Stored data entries
-- Opening Marker --
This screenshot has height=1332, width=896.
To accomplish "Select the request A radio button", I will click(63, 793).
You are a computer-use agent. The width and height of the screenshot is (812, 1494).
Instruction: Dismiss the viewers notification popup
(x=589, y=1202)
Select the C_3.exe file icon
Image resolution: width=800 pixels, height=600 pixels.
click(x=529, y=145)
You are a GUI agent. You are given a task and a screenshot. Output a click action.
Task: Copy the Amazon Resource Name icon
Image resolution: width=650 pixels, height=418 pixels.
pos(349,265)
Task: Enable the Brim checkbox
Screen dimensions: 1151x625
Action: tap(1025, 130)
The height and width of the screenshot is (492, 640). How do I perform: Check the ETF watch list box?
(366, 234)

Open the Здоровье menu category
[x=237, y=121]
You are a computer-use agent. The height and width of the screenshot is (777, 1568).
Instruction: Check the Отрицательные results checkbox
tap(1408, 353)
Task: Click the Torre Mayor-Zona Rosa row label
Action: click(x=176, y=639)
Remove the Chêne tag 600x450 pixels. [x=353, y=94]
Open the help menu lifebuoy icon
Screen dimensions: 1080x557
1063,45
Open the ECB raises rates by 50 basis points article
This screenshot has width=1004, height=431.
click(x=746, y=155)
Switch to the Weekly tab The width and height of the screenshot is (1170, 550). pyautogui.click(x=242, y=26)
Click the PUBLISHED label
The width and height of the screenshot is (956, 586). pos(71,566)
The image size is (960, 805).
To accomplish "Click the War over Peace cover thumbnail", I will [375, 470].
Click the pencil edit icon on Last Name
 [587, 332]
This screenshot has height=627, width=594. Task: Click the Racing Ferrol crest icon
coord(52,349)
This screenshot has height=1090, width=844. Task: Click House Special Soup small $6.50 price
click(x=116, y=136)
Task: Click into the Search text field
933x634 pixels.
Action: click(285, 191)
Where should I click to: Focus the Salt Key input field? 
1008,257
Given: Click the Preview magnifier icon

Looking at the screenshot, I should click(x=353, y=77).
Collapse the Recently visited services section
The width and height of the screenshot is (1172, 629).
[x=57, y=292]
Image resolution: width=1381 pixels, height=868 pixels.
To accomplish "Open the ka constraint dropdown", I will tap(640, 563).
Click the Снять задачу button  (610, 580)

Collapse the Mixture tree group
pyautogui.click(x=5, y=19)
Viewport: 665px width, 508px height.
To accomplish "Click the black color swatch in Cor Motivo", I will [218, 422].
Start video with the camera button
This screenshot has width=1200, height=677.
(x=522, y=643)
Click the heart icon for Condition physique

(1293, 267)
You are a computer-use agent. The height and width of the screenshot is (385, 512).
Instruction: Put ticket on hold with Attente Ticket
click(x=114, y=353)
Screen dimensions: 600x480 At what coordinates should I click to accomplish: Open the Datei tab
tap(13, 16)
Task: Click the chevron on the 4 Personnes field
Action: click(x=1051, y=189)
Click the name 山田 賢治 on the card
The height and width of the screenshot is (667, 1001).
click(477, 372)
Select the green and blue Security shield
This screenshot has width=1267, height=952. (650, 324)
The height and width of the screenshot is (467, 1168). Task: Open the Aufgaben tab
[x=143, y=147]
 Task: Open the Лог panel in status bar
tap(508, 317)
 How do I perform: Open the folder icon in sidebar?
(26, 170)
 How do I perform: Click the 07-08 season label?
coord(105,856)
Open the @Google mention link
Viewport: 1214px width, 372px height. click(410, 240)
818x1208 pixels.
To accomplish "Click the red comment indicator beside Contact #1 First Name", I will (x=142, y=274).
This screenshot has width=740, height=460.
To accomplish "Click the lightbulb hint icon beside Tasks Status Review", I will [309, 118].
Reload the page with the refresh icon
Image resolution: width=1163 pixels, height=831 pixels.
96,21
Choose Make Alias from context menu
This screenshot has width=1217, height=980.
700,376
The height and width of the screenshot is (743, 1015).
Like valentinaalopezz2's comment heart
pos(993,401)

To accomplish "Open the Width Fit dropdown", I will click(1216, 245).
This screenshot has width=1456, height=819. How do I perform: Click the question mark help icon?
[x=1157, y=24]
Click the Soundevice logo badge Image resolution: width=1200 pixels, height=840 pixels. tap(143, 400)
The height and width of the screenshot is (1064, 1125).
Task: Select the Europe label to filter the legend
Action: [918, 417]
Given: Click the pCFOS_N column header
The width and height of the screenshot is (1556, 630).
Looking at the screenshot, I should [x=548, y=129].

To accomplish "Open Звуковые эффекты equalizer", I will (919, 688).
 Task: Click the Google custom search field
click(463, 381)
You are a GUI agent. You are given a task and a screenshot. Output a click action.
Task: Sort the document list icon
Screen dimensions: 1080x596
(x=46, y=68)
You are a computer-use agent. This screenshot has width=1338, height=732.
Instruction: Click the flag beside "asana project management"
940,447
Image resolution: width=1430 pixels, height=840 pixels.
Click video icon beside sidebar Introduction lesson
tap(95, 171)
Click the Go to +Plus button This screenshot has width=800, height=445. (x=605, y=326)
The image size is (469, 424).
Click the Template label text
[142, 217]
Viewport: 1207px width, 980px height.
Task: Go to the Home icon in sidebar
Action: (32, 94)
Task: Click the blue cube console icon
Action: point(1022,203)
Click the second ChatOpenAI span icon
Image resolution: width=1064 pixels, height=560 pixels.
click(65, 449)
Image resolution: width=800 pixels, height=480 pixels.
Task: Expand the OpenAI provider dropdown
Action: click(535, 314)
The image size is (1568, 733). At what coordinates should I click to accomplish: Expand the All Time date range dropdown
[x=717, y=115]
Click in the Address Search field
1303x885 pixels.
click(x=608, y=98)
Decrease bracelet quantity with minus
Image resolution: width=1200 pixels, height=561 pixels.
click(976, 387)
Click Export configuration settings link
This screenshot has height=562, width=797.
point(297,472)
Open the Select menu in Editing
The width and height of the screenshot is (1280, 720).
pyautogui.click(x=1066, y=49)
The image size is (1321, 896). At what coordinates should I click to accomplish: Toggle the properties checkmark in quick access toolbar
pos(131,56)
-- Closing Marker --
| Description of the task |
Output the lines above exactly, but only those between the line holding "Click in the Address Search field" and the line holding "Open the Select menu in Editing", inclusive.

| Response area |
Click in the Address Search field
1303x885 pixels.
click(x=608, y=98)
Decrease bracelet quantity with minus
Image resolution: width=1200 pixels, height=561 pixels.
click(976, 387)
Click Export configuration settings link
This screenshot has height=562, width=797.
point(297,472)
Open the Select menu in Editing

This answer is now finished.